3. The Chandlers assert that a jury must resolve their fraud claim. We agree. See Stiefel v. Schick, 260 Ga. 638, 639 (1) (398 SE2d 194) (1990); OCGA § 51-6-1. Since fraud is inherently subtle, slight circumstances of fraud may be sufficient to establish a proper case. OCGA § 23-2-57; McNeil v. Cowart, 186 Ga. App. 411, 412 (1) (367 SE2d 291) (1988). Although Green Tree argues that the Chandlers failed to show that MVM prevented them from reading the contract or from comparison shopping, we believe that a jury must determine whether the Chandlers failed to use proper diligence.5 Elliott v. Marshall, 179 Ga. 639, 640 (176 SE 770) (1934). Moreover, whether the Chandlers were misled by MVM’s alleged misrepresentations and whether their reliance on MVM’s statements was justifiable are issues which necessitate jury resolution.6 LeBrook, Inc. v. Jefferson, 210 Ga. App. 650, 652 (4) (437 SE2d 360) (1993). See Farmers State Bank v. Huguenin, 220 Ga. App. 657, 661 (2) (469 SE2d 34) (1996); King v. Towns, 102 Ga. App. 895, 901 (2) (118 SE2d 121) (1960) (where contract resulted from the exercise of undue influence, plaintiff’s entitlement to rescission required jury resolution).

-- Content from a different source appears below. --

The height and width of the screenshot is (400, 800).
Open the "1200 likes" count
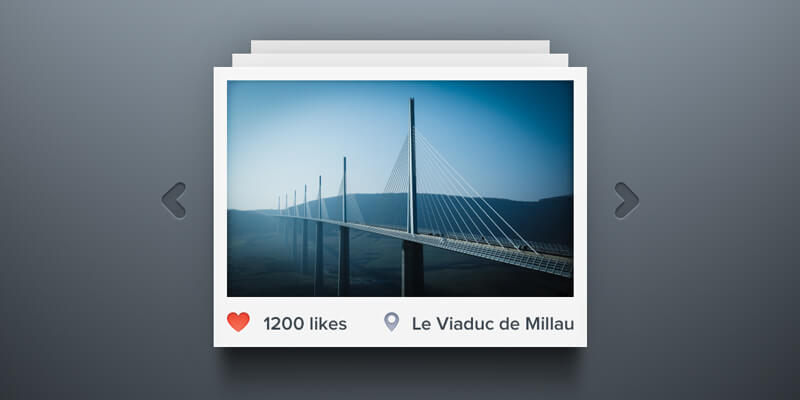(305, 324)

4. In light of the above divisions, we need not reach the Chandlers’ remaining enumerations of error.

Judgment reversed.

McMurray, P. J, and Eldridge, J., concur.

According to the sales agreement, MVM agreed to perform miscellaneous tasks including, inter alia, patching and painting specified areas, replacing some rotted flooring, sheetrocking the front porch ceiling, installing a doorbell with chimes and a front porch awning, and weatherstripping the back door.

She testified that she was unable to read the handwritten list of items to be performed other than the first line of print.

She expressed some hesitancy about the signatures on Defendant’s Exhibit 2, the completion certificate. On this document, her signature appears as “Marie Chandler” whereas on all the other documents her signature appears as “Mrs. Marie Chandler.”

Green Tree claims that its Notice of Assignment duly notified the Chandlers of the payment date of 11/05/91. However, the record is not clear that they received a copy of this form.

A representative of MVM testified that the total job cost $7,469, not including overhead. The contract price for the job was $15,200 of which $14,000 was to be financed.

Marie Chandler testified that the salesman promised them as senior citizens, a free ceiling fan. The skimpy documentation for the materials billed on this contract does not show whether they received a free fan or were charged for it.